課題: 以下の記録のすべての行を、空行を除いて番号付きリストとして出力してください。画像は解答に含めないでください。

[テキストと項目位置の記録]
=======

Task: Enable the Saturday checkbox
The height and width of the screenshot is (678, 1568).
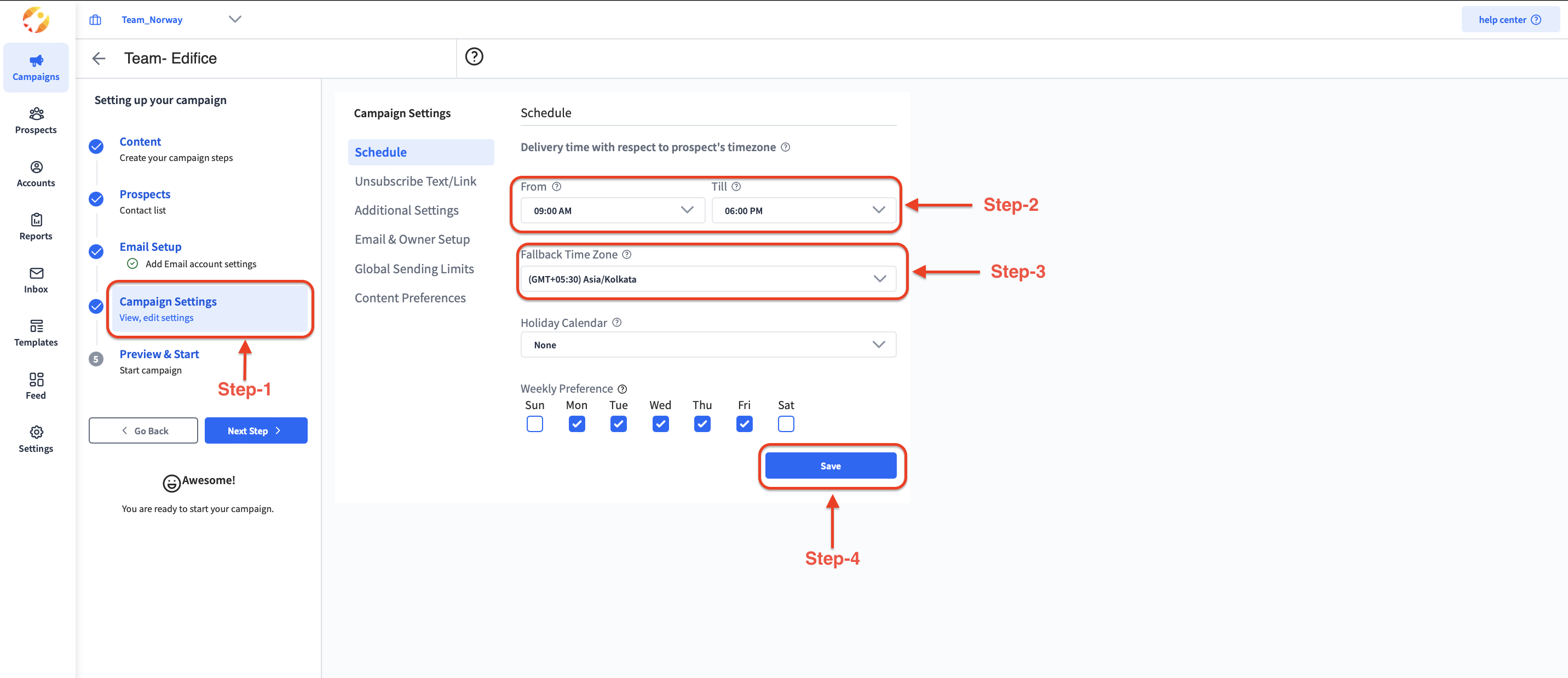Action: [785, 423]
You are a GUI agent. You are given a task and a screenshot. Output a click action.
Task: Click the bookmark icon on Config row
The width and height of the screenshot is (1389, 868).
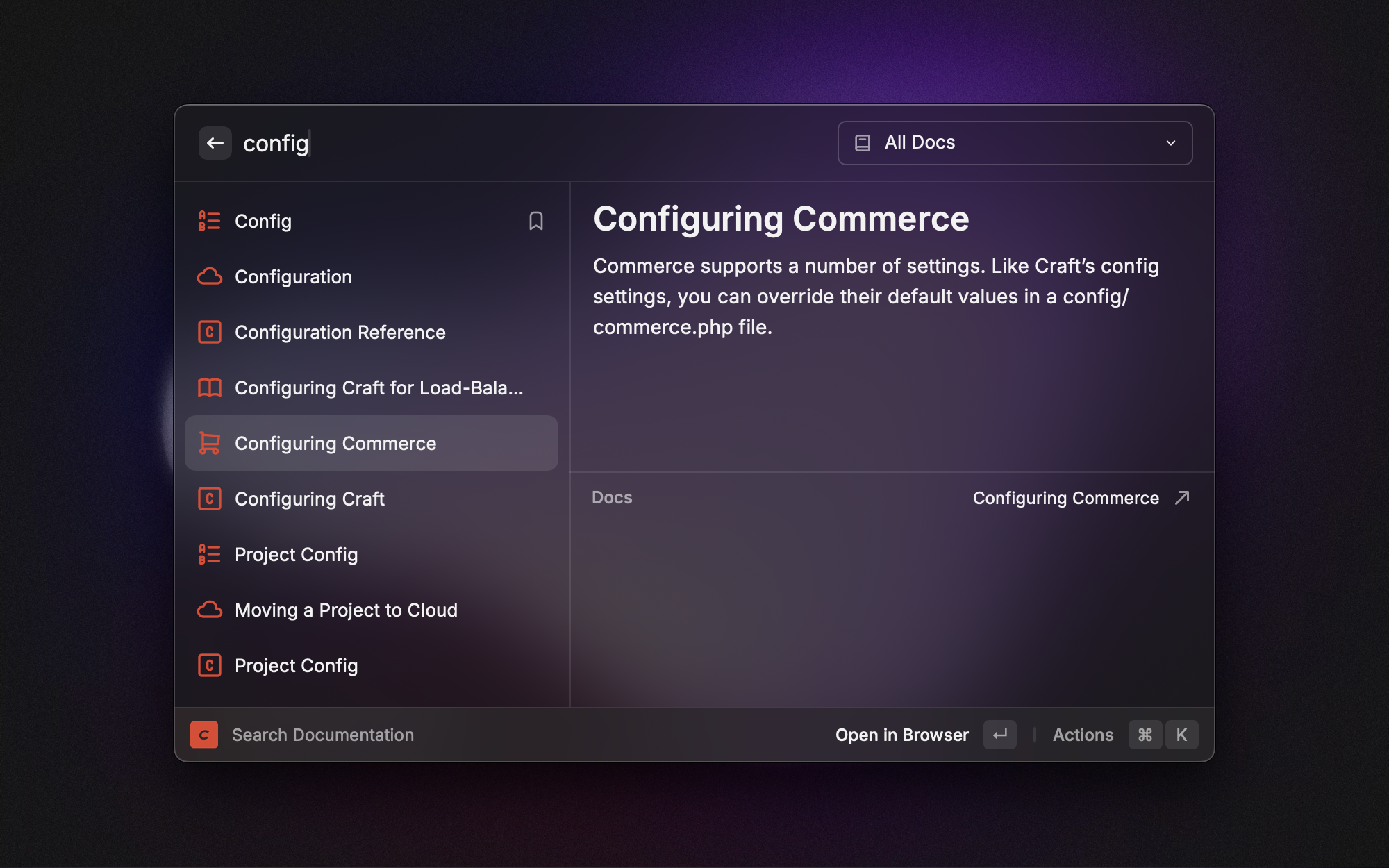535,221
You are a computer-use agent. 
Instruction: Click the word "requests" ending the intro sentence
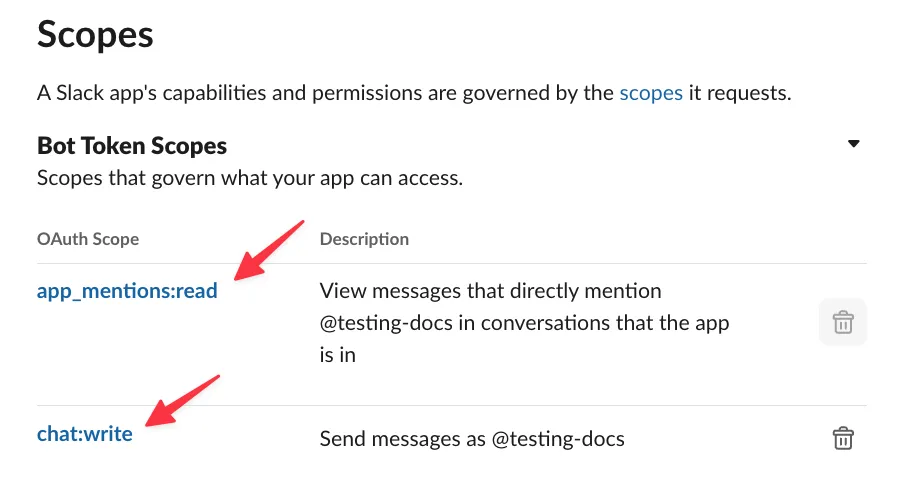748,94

=======

解答:
1. Task: Enable the Saturday checkbox
2. The height and width of the screenshot is (678, 1568).
3. Action: [785, 423]
4. You are a GUI agent. You are given a task and a screenshot. Output a click action.
5. Task: Click the bookmark icon on Config row
6. The width and height of the screenshot is (1389, 868).
7. 535,221
8. You are a computer-use agent. 
9. Instruction: Click the word "requests" ending the intro sentence
10. 748,94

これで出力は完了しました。